The emerging core competency of data governance

A good data governance framework requires a wide audit and strategic approach to avoid regulatory risk, and in order to use data as an asset.

21 July 2025 5 mins read
Global Relay Icon By Susannah Hammond
Written by humans

Written by a human

Data is the lifeblood of financial services firms. It underpins everything from pricing, order and trade management, risk management and regulatory reporting to financial and corporate systems. Data is being created and utilized, flowing in, through and out of firms continuously.

The amount of data being handled, manipulated and acted on by firms has grown exponentially in recent years. Rapid changes in the uses, and users, of data have increased the already high degree of complexity and inconsistency. That increasing complexity and inconsistency increases the risks of non-compliance, inaccurate information on which to base business decisions or to feed into artificial intelligence models, market misconduct and financial instability.

To combat the increasing risks firms, need to develop a core competency in data governance to seek to ensure secure, accurate, timely, complete and consistent datasets.  

“We have observed that poor data are a root cause in a number of risks requiring remediation within firms. Firms need to continue to improve their ability to aggregate data to ensure that they have the information necessary to support holistic risk management, robust board decision making, and accurate regulatory calculations. Moreover, continued technological developments including increased use of artificial intelligence places heightened importance on the quality and accuracy of the data underpinning these tools.”

Extract from Dear CEO letter on supervisory priorities for 2025, Bank of England, January 2025  

What is data governance?

Data governance is a firm’s approach to the management of its data collection, processing, accuracy, retrieval, consistency and security. It encompasses who has responsibility for data management throughout the data lifecycle and what processes, policies, standards, methodologies and metrics are used for ensuring effective data management and the security protocols used to keep data confidential. It also covers what data a firm has, on what basis and where (and how) it is stored.

An additional benefit of robust data governance is that enables a firm to treat its data as an asset rather than just something it is a custodian for.

The need for a data governance framework

A data governance framework is not a one-size-fits-all and can come in many forms but it must cover the whole data lifecycle – creation, use, communication, (unmodified, original format) retention, retrieval and destruction.
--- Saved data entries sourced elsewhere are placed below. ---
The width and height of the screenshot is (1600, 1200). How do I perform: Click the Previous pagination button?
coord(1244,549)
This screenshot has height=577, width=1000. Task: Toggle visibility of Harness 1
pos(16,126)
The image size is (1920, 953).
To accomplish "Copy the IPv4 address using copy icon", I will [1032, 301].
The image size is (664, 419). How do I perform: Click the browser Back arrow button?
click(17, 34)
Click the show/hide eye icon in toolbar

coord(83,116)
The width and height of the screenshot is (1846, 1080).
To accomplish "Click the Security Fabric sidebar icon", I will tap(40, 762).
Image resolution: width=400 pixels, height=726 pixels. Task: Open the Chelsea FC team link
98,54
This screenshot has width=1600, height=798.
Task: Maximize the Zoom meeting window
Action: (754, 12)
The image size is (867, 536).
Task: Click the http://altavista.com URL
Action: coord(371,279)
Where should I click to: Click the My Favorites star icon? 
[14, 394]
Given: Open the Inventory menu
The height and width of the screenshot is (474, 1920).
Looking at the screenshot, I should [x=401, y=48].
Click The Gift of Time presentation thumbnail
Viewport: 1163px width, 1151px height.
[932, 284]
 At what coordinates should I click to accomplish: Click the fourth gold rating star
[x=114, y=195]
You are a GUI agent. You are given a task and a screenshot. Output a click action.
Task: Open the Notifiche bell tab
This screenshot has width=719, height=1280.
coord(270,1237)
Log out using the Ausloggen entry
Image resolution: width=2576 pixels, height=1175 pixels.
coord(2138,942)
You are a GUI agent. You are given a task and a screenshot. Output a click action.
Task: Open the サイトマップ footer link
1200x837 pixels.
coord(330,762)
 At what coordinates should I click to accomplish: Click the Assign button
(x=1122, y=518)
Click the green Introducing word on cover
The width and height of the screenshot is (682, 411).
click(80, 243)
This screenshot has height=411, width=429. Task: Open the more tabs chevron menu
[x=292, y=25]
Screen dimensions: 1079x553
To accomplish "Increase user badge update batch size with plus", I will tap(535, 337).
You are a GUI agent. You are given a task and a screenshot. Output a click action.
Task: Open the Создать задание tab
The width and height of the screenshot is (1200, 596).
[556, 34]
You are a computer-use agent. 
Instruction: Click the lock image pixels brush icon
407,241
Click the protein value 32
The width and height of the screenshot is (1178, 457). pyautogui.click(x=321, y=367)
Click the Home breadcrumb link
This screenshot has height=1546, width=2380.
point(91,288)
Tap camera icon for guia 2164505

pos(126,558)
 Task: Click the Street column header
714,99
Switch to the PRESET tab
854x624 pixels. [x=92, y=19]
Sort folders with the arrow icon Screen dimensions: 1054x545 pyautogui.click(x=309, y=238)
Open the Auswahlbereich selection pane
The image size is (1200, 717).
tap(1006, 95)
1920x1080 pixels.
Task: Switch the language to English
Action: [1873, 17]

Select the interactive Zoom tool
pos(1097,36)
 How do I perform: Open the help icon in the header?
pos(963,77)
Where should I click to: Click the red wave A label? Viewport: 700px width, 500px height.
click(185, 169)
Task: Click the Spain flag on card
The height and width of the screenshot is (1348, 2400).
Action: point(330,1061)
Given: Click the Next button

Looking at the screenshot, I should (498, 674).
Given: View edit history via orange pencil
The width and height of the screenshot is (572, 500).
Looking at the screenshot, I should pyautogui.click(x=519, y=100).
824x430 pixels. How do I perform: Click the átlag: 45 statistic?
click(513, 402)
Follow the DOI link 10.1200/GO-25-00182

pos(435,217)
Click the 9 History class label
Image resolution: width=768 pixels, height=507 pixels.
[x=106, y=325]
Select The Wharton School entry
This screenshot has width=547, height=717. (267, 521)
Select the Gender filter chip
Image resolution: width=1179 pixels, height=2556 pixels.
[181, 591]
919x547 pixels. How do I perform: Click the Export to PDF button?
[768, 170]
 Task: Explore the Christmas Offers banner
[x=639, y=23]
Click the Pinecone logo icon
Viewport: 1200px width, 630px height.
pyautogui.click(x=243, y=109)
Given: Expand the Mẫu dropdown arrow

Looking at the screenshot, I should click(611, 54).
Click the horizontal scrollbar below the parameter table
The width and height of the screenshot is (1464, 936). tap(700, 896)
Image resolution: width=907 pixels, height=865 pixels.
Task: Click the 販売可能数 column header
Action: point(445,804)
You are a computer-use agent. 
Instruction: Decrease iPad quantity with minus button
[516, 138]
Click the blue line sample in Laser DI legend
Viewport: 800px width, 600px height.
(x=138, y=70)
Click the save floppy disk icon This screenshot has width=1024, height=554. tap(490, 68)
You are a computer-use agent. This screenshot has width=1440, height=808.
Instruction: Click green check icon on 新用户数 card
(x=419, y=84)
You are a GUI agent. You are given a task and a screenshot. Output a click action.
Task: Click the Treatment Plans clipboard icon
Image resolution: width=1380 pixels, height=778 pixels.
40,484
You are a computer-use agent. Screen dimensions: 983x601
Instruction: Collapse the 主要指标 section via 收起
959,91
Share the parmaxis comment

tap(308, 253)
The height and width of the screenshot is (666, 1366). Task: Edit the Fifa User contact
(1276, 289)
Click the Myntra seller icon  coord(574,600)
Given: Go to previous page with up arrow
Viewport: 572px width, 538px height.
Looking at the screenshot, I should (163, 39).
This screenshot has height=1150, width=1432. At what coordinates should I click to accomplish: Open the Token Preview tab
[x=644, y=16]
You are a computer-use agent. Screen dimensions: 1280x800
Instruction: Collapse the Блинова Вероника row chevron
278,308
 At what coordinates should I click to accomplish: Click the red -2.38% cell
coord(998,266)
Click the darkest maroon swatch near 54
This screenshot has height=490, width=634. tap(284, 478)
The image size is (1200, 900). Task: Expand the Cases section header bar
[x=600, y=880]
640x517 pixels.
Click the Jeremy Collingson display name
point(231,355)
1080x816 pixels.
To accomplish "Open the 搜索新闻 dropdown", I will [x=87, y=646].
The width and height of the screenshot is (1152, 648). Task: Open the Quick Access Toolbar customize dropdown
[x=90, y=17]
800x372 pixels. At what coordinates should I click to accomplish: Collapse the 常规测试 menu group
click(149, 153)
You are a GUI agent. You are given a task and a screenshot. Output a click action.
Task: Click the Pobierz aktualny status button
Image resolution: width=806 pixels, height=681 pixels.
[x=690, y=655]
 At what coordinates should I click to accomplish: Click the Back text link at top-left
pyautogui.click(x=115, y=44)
This requires a detailed understanding of what data the firm needs to operate, what data it currently has stored in its systems and files, how data is processed, the basis on which certain data is collected and used, and where the data is stored.

An important first step in building a tailored approach to data governance is a comprehensive, firm (and outsourced arrangements) wide audit of what data is held where and why. There are multiple layers of rules and requirements on data governance, protection and management which is a challenge in and of itself but added to the issue is the fact that many firms are still dealing with historic data on legacy, often patchwork systems. 

Once firms have a clear and complete picture of their data, they can they build out their strategic framework and approach to data governance.

Strategic approach

There are a number of elements for firms to consider, including whether to move to a centralized approach (say, with a move to the cloud) to enterprise data architecture or whether a more hybrid approach would be preferable. Firms also need to build a data governance strategy that can deal with inconsistencies in external data sources including other firms, vendors and regulators.

There are myriad potential benefits to data standardization and centralization but one which should be considered explicitly is the potential to reduce senior individuals’ personal regulatory risk

Other elements to consider include:

  • Business continuity and operational risk where a dependence on critical data sources can lead to significant loss of capability should those sources be interrupted or corrupted.
  • Security and confidentiality risk where ineffective data protection controls can result in inadvertent disclosure or unauthorized access to data, either internally or externally.
  • Commercial trading risk where both humans and machines rely on accurate data to achieve optimal outcomes in trading, investing and risk management.
  • Aggregate exposure risk which occurs when data pertaining to risk positions in different parts of a firm, or running through different systems, cannot be aggregated into a consistent centralized picture of risk exposure in a timely way. This can give rise to significant and unanticipated firm-wide exposures.
  • Regulatory enforcement risk – regulators are increasingly taking punitive action against firms which consistently fail to meet their reporting obligations in an accurate and timely manner. Firms that can’t map their data to the requirements of different reporting obligations may face financial, reputational and regulatory consequences.  The same goes for senior individuals at firms which have failed to manage their data.

Data is the new oil

With a robust approach to data governance, firms will be able to unlock the inherent value in the data held as well as reduce regulatory risk. There is huge potential to not only gain invaluable business and customer insights but also to rationalize and consolidate how data is held and managed.

For some firms it is likely that potentially significant investment in data governance will be required but the likely benefits should make it a worthwhile use of resources. The Bank of England is not alone in highlighting the need for firms to improve their data governance. Indeed, given regulator’s supervisory priorities and the continuing focus of policymakers, firms should actively consider putting data governance on the board room table. Ideally the board itself should sponsor any data audit required, resource any remedial action and then receive regular updates on compliance with the firm-specific strategic approach to data governance.